En todos los proyectos urbanísticos, por grandes que sean, hay una primera piedra, una imagen y una fecha que quedan para el recuerdo en las hemerotecas. La de Zorrozaurre se colocó ayer, de forma simbólica, en la explanada de Botica Vieja donde se han celebrado tantos conciertos de la Aste Nagusia. Una urna con los periódicos del día, las monedas de curso legal, un 'pen-drive' con forma de médico que recoge el proyecto de la nueva clínica del Igualatorio y el acta oficial fue testigo del arranque de la construcción del primer edificio que pone sus cimientos en el gran espacio de oportunidad de Bilbao.
El acto se celebró en una carpa a pie de obra, donde más de un centenar de personas, representantes de distintos sectores de la sociedad vizcaína, se resguardaron del intenso chaparrón. Entre ellos estaba Fernando Querejeta, el presidente de Idom, la otra empresa que se adelantará al desarrollo de Zorrozaurre con la instalación de su sede en el antiguo depósito franco. El Ayuntamiento ha aprobado sendos planes parciales para desgajar ambos proyectos del conjunto de la operación urbanística y ponerlos a salvo de los retrasos.
De esta forma, mientras continúa la tramitación del Plan Especial de toda la zona, que la semana pasada recibió el espaldarazo de las instituciones, irán tomando forma las dos primeras obras. La rehabilitación del depósito franco aún está pendiente de la firma del acuerdo definitivo de compraventa y la inscripción de la parcela, aunque se espera que empiece en breve. La construcción de la clínica del Igualatorio, que se convertirá en el mayor centro sanitario privado del País Vasco, ya es una realidad.
La comisión gestora que lidera la regeneración de Zorrozaurre inició la urbanización del solar, de 9.000 metros cuadrados, el pasado verano y a principios de este año se lo entregó a los responsables del IMQ. Durante ocho meses se trabajará bajo rasante y después empezará a hacerse visible la estructura del inmueble, con un bloque de fachada poligonal, con un perfil diferente en cada planta, como elemento singular. El objetivo es culminar las obras en dos años, antes de que, a finales de 2012, empiece la apertura del canal de Deusto y la construcción del primer puente de la futura isla. Durante algún tiempo será el único edificio de nueva planta de la zona, ya que hasta 2013 no está prevista la edificación de las primeras viviendas.

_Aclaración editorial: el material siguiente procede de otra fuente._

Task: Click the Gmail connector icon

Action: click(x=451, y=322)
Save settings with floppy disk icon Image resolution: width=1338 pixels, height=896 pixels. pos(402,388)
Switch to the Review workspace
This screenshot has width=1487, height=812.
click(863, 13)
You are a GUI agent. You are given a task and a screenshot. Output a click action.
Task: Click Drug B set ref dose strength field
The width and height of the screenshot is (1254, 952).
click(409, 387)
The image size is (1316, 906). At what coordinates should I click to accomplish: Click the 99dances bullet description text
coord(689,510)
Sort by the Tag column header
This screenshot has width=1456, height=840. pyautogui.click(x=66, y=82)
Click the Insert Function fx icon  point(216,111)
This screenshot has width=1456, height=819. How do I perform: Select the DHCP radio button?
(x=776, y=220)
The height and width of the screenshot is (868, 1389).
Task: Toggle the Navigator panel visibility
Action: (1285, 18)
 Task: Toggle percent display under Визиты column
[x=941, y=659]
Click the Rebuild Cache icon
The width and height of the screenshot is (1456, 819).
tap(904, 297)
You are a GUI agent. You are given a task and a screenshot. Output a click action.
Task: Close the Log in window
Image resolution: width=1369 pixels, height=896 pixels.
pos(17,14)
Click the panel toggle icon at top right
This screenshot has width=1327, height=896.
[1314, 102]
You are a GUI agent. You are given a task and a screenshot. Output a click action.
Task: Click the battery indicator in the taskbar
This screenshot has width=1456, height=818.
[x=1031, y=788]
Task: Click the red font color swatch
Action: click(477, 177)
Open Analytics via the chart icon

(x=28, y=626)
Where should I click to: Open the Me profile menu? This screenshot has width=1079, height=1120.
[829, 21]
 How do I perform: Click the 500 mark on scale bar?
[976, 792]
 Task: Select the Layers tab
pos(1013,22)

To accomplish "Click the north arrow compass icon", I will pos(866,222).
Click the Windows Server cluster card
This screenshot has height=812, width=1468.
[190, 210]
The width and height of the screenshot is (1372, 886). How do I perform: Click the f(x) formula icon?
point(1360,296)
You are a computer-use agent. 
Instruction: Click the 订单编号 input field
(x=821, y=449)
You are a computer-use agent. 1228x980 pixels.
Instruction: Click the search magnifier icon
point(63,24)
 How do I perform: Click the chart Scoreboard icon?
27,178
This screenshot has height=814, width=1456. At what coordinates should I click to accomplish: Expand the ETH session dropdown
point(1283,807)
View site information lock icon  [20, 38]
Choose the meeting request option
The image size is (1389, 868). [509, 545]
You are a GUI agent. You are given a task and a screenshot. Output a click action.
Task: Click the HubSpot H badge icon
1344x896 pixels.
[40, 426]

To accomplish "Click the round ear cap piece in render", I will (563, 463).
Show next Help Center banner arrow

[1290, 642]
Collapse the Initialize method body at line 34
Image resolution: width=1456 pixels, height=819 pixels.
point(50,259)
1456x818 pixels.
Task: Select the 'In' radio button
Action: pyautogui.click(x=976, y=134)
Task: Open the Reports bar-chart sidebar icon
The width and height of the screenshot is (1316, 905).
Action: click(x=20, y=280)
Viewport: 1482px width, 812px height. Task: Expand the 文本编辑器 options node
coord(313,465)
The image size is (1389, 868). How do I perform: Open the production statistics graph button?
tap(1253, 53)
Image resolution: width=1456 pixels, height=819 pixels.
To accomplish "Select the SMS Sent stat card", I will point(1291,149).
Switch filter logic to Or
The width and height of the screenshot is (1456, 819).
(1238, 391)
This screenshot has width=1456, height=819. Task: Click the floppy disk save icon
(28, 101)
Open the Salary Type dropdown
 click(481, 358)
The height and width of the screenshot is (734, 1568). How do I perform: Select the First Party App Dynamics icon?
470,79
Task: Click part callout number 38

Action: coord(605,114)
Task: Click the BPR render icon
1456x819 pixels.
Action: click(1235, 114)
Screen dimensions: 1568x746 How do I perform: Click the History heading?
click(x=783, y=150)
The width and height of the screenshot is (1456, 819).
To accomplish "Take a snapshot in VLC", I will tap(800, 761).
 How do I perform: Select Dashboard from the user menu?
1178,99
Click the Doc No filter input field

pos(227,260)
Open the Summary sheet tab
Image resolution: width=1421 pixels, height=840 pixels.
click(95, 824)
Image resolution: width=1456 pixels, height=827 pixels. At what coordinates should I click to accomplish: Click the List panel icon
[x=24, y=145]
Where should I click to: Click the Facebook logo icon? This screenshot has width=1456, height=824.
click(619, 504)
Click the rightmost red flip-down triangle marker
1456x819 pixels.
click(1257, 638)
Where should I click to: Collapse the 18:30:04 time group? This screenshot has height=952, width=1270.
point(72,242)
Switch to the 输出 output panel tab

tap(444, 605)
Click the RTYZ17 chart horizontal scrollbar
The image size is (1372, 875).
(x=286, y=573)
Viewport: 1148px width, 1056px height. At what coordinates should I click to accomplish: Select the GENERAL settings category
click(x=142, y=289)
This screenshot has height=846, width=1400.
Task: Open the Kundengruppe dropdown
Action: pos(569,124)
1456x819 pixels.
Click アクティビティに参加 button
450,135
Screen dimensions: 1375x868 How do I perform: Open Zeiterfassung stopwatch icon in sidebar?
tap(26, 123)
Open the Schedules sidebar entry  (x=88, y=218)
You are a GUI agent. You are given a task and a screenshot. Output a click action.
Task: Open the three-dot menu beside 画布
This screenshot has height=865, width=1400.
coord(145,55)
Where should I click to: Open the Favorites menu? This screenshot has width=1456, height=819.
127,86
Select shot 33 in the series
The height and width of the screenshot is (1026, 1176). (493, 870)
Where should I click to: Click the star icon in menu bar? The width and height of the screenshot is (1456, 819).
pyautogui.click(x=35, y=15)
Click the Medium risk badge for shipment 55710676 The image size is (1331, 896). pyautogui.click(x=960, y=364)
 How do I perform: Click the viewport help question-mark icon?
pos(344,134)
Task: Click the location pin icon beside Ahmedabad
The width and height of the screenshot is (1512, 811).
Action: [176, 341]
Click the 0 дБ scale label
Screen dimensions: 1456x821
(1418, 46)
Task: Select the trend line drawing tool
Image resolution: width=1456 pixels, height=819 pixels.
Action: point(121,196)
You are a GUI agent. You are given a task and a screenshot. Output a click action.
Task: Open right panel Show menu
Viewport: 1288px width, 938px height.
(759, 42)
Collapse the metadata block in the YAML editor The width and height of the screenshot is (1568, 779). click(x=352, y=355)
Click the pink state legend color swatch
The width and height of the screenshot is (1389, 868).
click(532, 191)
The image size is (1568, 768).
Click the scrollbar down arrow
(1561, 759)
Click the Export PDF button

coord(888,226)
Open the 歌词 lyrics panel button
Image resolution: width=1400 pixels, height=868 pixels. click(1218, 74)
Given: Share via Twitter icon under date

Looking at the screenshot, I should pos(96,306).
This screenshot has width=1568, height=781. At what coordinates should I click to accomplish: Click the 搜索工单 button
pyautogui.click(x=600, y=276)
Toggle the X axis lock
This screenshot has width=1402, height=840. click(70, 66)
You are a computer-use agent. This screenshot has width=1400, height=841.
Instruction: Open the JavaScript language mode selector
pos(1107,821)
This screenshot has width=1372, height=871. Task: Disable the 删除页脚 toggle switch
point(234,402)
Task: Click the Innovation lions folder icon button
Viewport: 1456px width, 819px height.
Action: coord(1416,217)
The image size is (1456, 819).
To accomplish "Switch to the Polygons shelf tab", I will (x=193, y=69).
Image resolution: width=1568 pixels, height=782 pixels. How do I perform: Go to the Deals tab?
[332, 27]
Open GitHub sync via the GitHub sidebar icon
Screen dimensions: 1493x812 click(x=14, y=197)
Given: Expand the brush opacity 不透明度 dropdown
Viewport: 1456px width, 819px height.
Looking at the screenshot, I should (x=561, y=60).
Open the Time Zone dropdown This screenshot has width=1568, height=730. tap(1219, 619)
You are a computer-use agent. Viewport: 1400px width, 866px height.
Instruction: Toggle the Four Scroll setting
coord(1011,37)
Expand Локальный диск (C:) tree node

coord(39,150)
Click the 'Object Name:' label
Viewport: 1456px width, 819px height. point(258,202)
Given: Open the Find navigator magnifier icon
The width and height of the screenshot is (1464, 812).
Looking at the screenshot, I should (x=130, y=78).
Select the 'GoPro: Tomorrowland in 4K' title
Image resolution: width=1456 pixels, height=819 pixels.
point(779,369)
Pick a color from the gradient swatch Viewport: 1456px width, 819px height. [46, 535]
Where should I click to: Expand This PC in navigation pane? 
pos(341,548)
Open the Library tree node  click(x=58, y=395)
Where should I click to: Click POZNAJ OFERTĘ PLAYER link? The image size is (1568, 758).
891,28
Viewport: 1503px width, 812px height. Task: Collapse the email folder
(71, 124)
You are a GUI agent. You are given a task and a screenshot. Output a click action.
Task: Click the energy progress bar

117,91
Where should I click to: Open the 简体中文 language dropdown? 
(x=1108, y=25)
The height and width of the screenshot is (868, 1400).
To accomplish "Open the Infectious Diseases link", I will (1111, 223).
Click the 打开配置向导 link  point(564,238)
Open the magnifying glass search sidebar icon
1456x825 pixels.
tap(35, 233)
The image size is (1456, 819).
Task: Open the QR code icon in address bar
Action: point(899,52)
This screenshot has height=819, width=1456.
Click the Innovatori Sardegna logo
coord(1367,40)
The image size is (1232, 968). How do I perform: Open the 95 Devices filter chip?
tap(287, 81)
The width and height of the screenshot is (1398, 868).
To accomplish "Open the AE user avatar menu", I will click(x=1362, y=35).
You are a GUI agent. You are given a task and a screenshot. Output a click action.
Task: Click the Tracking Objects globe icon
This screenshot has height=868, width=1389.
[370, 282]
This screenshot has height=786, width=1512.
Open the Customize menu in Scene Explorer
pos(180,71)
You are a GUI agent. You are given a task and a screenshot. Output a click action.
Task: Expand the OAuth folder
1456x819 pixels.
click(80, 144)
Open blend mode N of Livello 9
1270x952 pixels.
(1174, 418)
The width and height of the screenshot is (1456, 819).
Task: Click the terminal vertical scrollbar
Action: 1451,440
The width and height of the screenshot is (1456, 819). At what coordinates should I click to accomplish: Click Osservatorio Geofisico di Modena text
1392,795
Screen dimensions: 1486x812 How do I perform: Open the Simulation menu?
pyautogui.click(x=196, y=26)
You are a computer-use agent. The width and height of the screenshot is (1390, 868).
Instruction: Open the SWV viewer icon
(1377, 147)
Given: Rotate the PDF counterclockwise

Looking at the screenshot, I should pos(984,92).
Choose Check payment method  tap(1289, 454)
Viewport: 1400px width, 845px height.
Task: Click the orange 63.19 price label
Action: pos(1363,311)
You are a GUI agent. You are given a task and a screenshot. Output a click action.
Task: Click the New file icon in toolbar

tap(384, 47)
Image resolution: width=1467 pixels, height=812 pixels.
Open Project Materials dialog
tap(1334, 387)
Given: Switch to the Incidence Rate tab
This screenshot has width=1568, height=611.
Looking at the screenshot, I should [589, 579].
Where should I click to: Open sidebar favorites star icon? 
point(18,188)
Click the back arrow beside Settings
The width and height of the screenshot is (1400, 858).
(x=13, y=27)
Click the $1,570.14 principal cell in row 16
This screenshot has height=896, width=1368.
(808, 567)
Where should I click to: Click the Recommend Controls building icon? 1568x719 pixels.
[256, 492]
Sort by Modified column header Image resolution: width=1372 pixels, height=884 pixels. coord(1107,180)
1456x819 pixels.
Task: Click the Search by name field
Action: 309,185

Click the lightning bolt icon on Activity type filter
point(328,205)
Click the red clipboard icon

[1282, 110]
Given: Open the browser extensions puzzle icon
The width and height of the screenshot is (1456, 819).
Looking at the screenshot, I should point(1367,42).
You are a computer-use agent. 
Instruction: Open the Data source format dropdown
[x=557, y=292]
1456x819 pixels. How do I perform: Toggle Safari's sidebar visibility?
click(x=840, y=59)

«Tenemos la sensación de estar sembrando futuro», destacó el director general del IMQ, José Andrés Gorricho. La compañía decidió construir una gran clínica hace cinco años y barajó otras ubicaciones, como Miribilla, aunque se decantó por un proyecto más ambicioso que exigirá una inversión de 85 millones. La apuesta se lanzó en «otros tiempos», antes de la crisis, «pero mantenemos nuestro compromiso con la ciudad», recalcó. El centro, que supondrá el cierre de la clínica San Sebastián, tendrá 211 plazas de hospitalización incluyendo la UCI, las Urgencias y el hospital de día, e incorporará áreas de Obstetricia, Medicina Nuclear y Oncología entre otros servicios. En la promotora participan, además del Igualatorio, que tiene el 75%, Adeslas (20%) y BBK (5%).
El alcalde y el diputado general encarnaron el respaldo institucional a la iniciativa, aunque Iñaki Azkuna dio a su discurso un contenido más político. Los ayuntamientos, dijo, deben apoyar «desde la más estricta legalidad a las empresas que se modernizan. Tenemos armas urbanísticas para usarlas con cordura, con prudencia y sin complejos en beneficio del interés general», enfatizó. Arremetió, sin citarlo, contra el grupo municipal del PSE, el único que cuestionó la recalificación de la clínica San Sebastián para construir 117 pisos que contribuirán a financiar el nuevo centro sanitario por considerarla un ejemplo de «urbanismo a la carta». «No puedo entender que por razones timoratas, trasnochadas o intereses particulares alguien se oponga a estos proyectos», zanjó el alcalde.